> AVAILABLE DATA:
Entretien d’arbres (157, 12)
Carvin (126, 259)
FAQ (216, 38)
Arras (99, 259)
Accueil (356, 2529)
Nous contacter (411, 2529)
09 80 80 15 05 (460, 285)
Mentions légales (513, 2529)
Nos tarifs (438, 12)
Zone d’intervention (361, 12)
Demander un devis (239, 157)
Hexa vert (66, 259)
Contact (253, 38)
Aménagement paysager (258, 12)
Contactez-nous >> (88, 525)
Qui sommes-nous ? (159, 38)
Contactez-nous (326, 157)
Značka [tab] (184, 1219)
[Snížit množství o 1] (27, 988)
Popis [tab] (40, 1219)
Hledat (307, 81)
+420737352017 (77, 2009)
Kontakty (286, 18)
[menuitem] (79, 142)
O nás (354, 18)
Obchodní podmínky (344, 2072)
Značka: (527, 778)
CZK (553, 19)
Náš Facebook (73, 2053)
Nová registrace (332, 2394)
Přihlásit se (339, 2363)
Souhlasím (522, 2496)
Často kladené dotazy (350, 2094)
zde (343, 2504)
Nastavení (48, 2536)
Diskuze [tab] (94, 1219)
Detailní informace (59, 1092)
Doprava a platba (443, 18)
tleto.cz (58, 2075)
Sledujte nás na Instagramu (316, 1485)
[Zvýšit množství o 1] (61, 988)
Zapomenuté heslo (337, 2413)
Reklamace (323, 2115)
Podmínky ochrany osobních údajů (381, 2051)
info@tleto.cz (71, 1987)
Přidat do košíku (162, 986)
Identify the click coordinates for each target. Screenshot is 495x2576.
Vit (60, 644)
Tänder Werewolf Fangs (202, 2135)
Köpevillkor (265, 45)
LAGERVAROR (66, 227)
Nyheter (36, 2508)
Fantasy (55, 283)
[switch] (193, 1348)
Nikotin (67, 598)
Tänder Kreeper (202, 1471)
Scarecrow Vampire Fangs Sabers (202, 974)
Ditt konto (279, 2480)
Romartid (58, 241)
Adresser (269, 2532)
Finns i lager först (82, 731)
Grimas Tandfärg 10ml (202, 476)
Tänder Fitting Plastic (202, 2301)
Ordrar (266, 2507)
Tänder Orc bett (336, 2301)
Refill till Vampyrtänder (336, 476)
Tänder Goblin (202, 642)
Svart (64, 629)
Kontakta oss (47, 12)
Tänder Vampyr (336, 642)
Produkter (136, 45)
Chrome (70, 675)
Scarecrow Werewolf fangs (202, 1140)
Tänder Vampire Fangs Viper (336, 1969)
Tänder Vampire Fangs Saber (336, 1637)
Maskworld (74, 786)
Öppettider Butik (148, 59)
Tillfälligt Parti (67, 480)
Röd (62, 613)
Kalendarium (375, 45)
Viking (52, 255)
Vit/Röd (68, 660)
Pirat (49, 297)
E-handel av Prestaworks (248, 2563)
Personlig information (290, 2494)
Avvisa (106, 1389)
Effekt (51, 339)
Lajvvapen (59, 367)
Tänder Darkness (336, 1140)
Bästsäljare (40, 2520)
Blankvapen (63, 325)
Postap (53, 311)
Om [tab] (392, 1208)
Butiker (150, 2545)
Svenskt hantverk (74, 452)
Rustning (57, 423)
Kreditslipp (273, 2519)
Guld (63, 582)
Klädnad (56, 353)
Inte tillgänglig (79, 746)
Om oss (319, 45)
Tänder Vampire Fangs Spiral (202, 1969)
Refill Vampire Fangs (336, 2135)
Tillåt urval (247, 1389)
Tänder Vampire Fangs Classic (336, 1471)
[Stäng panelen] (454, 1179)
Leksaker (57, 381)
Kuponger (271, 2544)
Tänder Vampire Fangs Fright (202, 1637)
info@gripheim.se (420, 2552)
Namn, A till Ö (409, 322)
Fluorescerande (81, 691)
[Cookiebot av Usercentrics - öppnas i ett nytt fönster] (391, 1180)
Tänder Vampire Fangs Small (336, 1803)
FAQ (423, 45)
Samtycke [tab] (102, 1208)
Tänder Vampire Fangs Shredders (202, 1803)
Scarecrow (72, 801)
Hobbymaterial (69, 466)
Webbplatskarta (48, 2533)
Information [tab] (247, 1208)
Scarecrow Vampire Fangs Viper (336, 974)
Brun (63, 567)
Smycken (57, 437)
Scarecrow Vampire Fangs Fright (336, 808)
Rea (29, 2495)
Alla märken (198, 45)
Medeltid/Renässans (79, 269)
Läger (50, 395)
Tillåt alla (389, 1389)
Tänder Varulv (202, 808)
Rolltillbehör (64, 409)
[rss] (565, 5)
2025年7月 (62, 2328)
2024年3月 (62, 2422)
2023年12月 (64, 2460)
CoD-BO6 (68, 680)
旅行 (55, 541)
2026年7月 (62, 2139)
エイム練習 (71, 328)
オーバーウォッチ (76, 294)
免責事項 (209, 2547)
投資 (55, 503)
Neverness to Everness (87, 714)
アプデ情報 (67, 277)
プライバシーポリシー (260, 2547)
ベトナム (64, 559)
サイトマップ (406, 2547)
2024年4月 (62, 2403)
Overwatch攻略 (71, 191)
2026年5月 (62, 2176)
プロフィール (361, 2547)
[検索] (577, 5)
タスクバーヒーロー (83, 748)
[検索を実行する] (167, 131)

> ASSIGNMENT:
Your answer must consist solely of the lines above between the line holding "Röd (62, 613)" and the line holding "Om [tab] (392, 1208)", inclusive, copied exactly.

> RESPONSE AREA:
Röd (62, 613)
Kalendarium (375, 45)
Viking (52, 255)
Vit/Röd (68, 660)
Pirat (49, 297)
E-handel av Prestaworks (248, 2563)
Personlig information (290, 2494)
Avvisa (106, 1389)
Effekt (51, 339)
Lajvvapen (59, 367)
Tänder Darkness (336, 1140)
Bästsäljare (40, 2520)
Blankvapen (63, 325)
Postap (53, 311)
Om [tab] (392, 1208)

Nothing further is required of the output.